* [Brief]
Rewrite the entries below, replacing "Select" with "Choose" and leaving everything else unchanged.

(Extracted data entries)

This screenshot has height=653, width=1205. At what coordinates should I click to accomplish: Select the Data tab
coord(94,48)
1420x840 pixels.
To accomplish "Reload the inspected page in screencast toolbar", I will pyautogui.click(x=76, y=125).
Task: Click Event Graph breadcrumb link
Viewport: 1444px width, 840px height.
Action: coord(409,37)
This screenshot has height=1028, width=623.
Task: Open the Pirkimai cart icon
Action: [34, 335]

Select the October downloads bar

* [Solution to this exercise]
This screenshot has height=653, width=1205. At what coordinates should I click to accomplish: Choose the Data tab
coord(94,48)
1420x840 pixels.
To accomplish "Reload the inspected page in screencast toolbar", I will pyautogui.click(x=76, y=125).
Task: Click Event Graph breadcrumb link
Viewport: 1444px width, 840px height.
Action: coord(409,37)
This screenshot has height=1028, width=623.
Task: Open the Pirkimai cart icon
Action: [34, 335]

Choose the October downloads bar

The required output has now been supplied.